Soal A.
Kutip ulang bagian catatan yang dimulai dari baris berisi "Click the text-to-text" sampai baris berisi "click(642, 43)", termasuk kedua baris tersebut.

Teks yang Disediakan.
· · · · · · ·
Keutamaan Dakwah dalam Al-Qur’an dan Sunnah
1)
Fushshilat
ayat 33
وَمَنْ أَحْسَنُ قَوْلًا مِمَّنْ
دَعَا إِلَى اللَّهِ وَعَمِلَ صَالِحًا وَقَالَ إِنَّنِي مِنَ
الْمُسْلِمِينَ
2)
Al-Ahzab ayat 45-46; profesi
yang sangat mulia pada diri Rasulullah SAW
يَاأَيُّهَا النَّبِيُّ إِنَّا أَرْسَلْنَاكَ شَاهِدًا وَمُبَشِّرًا وَنَذِيرًا. وَدَاعِيًا إِلَى اللَّهِ بِإِذْنِهِ وَسِرَاجًا مُنِيرًا
3)
Hadis riwayat Imam Muslim rahimahullah
عَنْ أَبِي هُرَيْرَةَ أَنَّ رَسُولَ
اللَّهِ صَلَّى اللَّه عَلَيْهِ وَسَلَّمَ قَالَ : مَنْ
دَعَا إِلَى هُدًى كَانَ لَهُ
مِنَ الْأَجْرِ مِثْلُ أُجُورِ مَنْ تَبِعَهُ لَا
يَنْقُصُ ذَلِكَ مِنْ أُجُورِهِمْ شَيْئًا وَمَنْ
دَعَا إِلَى ضَلَالَةٍ كَانَ عَلَيْهِ مِنَ
الْإِثْمِ مِثْلُ آثَامِ مَنْ تَبِعَهُ لَا
يَنْقُصُ ذَلِكَ مِنْ آثَامِهِمْ شَيْئًا
4)
· · · · · · ·
Soal B.
Terjemahkan ke dalam bahasa Indonesia kalimat dari teks tentang keutamaan dakwah ini: "وَمَنْ أَحْسَنُ قَوْلًا مِمَّنْ دَعَا إِلَى اللَّهِ وَعَمِلَ صَالِحًا وَقَالَ إِنَّنِي مِنَ الْمُسْلِمِينَ".
· · · · · · ·
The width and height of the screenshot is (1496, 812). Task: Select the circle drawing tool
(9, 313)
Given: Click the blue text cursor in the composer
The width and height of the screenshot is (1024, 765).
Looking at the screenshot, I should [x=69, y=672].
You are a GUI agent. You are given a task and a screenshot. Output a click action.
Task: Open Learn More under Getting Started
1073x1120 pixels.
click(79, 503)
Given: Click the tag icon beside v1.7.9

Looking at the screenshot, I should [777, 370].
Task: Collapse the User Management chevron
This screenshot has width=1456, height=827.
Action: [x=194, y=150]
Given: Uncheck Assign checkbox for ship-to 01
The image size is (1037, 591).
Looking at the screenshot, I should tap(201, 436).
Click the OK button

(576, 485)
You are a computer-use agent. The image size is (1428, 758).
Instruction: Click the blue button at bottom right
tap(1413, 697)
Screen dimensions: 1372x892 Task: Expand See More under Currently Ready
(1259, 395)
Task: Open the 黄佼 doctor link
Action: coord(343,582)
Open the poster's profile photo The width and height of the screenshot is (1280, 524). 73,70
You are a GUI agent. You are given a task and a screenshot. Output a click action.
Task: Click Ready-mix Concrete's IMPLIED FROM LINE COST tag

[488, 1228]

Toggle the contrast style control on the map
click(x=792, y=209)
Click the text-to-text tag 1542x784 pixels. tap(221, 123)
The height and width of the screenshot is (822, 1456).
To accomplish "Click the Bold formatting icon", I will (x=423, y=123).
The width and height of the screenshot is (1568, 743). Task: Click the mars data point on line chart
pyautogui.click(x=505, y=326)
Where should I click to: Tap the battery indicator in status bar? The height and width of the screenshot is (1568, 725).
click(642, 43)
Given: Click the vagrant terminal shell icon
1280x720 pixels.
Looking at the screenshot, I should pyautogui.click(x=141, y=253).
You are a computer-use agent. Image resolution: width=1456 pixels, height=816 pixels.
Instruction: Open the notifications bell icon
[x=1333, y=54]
· · · · · · ·
Jawaban yang Diharapkan A.
Click the text-to-text tag 1542x784 pixels. tap(221, 123)
The height and width of the screenshot is (822, 1456).
To accomplish "Click the Bold formatting icon", I will (x=423, y=123).
The width and height of the screenshot is (1568, 743). Task: Click the mars data point on line chart
pyautogui.click(x=505, y=326)
Where should I click to: Tap the battery indicator in status bar? The height and width of the screenshot is (1568, 725).
click(642, 43)

Jawaban yang Diharapkan B.
Siapakah yang lebih baik perkataannya daripada orang yang menyeru kepada Allah, mengerjakan amal saleh, dan berkata, "Sesungguhnya aku termasuk orang-orang muslim"?